Of course, what she is really asking here, and what all are truly getting at when they ask me questions like these is: “Are you, Emerson–a man–justifying my husband’s unloving reactions because they are in response to something I did that they perceived as disrespectful? Is this what you’re really getting at here? Are you saying it’s all the woman’s fault?”

No. Never. Not at all. Neither I nor anything in Scripture justifies a husband’s unloving words or actions toward his wife. Not for any reason whatsoever. Even when Job’s wife told him to curse God and die, had he responded in any unloving way whatsoever he would not have been justified in doing so. His wife would not have been responsible for any sinful outburst he had.

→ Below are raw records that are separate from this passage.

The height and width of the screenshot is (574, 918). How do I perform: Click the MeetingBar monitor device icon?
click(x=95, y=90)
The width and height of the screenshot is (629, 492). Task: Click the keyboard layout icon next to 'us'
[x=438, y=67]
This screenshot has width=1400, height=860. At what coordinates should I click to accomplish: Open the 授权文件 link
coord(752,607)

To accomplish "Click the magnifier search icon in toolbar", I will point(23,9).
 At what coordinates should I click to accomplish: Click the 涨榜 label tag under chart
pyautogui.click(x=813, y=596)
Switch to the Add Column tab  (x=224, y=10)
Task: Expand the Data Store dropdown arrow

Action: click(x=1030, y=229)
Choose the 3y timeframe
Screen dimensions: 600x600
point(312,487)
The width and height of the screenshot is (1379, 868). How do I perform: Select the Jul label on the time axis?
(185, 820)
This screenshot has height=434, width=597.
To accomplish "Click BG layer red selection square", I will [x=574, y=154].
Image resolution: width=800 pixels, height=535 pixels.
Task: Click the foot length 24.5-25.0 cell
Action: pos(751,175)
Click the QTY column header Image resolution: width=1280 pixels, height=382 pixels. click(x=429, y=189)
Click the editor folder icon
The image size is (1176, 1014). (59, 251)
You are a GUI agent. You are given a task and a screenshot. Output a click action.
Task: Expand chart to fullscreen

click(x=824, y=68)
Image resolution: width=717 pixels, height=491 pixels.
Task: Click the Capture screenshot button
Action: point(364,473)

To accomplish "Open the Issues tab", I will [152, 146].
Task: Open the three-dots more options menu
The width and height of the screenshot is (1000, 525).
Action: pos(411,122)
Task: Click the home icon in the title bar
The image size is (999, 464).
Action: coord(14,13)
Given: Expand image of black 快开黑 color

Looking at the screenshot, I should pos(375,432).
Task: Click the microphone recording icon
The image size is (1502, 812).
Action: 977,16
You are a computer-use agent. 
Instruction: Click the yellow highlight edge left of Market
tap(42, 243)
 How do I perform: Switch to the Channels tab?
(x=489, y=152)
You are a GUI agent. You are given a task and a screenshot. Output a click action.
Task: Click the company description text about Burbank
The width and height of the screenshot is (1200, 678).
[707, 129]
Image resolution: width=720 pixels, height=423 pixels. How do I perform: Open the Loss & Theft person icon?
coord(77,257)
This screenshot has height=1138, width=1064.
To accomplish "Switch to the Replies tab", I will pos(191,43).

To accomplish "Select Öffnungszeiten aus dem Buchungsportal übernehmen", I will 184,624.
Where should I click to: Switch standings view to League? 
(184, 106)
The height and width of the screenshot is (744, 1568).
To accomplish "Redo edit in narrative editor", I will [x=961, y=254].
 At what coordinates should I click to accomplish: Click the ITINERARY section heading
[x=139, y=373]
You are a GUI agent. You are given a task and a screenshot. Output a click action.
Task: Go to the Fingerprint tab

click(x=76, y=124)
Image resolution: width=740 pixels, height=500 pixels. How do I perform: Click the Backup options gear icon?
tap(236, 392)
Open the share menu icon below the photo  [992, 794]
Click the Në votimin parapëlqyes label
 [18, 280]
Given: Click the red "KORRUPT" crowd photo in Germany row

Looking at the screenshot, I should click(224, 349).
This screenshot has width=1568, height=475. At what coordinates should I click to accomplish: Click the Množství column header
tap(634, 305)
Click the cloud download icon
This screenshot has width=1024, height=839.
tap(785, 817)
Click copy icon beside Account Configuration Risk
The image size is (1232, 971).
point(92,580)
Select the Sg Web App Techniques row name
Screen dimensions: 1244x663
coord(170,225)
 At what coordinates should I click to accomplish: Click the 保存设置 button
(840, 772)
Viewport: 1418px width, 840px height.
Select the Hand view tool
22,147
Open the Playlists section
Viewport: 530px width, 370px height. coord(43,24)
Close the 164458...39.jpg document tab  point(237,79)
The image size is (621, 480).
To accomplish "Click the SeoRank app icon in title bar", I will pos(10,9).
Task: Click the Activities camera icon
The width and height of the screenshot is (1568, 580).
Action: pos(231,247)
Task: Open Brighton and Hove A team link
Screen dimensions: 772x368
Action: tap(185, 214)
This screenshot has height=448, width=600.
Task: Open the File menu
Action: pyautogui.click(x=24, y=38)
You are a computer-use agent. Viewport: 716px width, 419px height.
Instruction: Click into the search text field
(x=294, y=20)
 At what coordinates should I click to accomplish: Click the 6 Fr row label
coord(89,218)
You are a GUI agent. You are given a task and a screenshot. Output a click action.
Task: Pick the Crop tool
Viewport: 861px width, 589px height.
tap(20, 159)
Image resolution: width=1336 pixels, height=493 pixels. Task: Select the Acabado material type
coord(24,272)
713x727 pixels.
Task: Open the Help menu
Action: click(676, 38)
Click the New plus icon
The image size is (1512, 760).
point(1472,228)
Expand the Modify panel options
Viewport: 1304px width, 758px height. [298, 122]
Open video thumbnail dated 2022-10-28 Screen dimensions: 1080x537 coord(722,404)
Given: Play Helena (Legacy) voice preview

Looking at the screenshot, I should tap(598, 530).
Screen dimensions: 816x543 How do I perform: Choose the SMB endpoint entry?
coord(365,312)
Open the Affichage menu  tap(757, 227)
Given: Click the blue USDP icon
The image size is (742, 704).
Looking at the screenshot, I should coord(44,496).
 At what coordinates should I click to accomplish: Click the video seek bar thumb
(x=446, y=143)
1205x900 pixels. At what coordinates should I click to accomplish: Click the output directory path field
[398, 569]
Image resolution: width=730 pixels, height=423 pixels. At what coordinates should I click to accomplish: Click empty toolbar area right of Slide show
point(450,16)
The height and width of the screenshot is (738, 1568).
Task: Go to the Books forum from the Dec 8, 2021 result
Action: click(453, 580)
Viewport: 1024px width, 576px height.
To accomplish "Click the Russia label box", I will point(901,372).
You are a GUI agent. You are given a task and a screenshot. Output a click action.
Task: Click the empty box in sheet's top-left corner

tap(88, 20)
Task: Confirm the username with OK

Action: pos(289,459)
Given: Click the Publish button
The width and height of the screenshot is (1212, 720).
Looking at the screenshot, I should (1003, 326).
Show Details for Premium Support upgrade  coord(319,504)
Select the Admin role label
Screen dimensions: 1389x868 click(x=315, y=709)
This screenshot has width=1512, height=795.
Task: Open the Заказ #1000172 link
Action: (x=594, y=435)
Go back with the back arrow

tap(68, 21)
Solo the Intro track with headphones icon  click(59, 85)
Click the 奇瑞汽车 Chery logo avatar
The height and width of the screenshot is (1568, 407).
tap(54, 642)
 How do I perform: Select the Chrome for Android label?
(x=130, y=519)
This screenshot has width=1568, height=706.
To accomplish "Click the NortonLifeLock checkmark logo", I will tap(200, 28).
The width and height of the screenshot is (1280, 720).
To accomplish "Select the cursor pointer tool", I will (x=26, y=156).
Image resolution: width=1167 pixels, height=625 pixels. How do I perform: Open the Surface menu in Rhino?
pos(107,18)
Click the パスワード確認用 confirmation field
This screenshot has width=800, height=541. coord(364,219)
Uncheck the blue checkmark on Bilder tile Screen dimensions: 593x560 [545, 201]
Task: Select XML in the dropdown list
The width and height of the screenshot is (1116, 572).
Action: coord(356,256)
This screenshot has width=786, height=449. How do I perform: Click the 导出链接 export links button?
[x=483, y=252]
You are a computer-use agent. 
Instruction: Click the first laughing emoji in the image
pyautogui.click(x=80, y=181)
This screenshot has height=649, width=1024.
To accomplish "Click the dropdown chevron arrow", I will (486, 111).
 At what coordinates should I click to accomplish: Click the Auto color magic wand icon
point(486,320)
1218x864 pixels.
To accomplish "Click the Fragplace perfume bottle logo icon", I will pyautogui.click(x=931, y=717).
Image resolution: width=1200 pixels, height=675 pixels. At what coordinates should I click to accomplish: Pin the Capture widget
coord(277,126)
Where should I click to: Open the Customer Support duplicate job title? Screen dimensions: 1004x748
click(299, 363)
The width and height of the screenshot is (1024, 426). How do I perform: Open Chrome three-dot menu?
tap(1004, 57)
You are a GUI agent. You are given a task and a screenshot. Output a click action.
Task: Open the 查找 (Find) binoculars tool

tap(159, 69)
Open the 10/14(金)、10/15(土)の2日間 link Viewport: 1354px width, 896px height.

The husband is responsible for his response. Always. Ephesians 5:33 does not say that the husband “must love his wife as he loves himself, if the wife respects him.” No, it says, “Each one of you also must love his wife as he loves himself, and the wife must respect her husband.” Two separate commands, independent of the other. And yes, they can be obeyed independent of the other. Despite the hateful words from Job’s wife that no person would wish to hear from their spouse, Scripture says, “In all this, Job did not sin in what he said” (Job 2:10).

So to be clear, no it is not the wife’s fault when her husband says or does something that is unloving toward her. But let's ask the question differently. Can your husband ask me, "Are you saying that I'm responsible for my wife's actions if I talk to her in an unloving way? That I have provoked her?"

Whenever I am asked the question from the wife’s point of view, I respond by asking her the question from the alternative view. “How do you feel about that question?’ I reply. “Do you want me to say to your husband, ‘No, she is responsible for her response. And based on Ephesians 5:33 you are responsible for your response’?

Of course any reasonable, goodwilled person understands that “my response is my responsibility.” Your spouse did not cause you to react in the unloving and disrespectful way you did. Rather the situation itself revealed what was already inside of you. The husband above was not forced to respond sarcastically and unlovingly to his wife when she was not as ready as he was for a quiet, intimate evening. Nor was she given no other choice but to be angry when he did not ask her about her week in his first moments of coming home.

Having said this, all of us need to realize a simple reality. When a husband is unloving toward his wife, she will struggle against reacting negatively. That is why Scripture commands her to respect her husband unconditionally. God is not in the business of commanding that which already comes natural to us. All wives will struggle to maintain respect toward their husband when feeling unloved. And when a wife is disrespectful toward her husband, he too will struggle against reacting negatively. Because showing unconditional love toward his wife even when feeling disrespected does not come natural to him either.

We will all struggle in obeying these commands to love and respect. Some days we’ll do better than others. But no matter how well we do or how difficult the struggle is, we are never responsible for our spouse’s unloving or disrespectful reactions. Their response is their responsibility. And your response is your responsibility.

Emerson Eggerichs, Ph.D.
Author, Speaker, Pastor

Questions to Consider

  1. When reading the above excerpt about the husband and wife’s Crazy Cycle, what conflict of yours came to mind?
  2. Regarding this past Crazy Cycle, what reactions of yours do you wish you could have taken back? Did your spouse make you react this way or was it a choice you made? Explain.
  3. Why do you think it is that it is almost always the wife who asks Emerson, "Are you saying that I'm responsible for my husband's action if I talk to him in a disrespectful way?" and not the husband? How does a female victimhood mentality pushed by culture play into this?
  4. Though it is true that our spouse’s response is their responsibility, why must we keep in mind the struggle each of us has to refrain from reacting poorly? In what areas do you need to have more grace and understanding in your spouse’s struggle?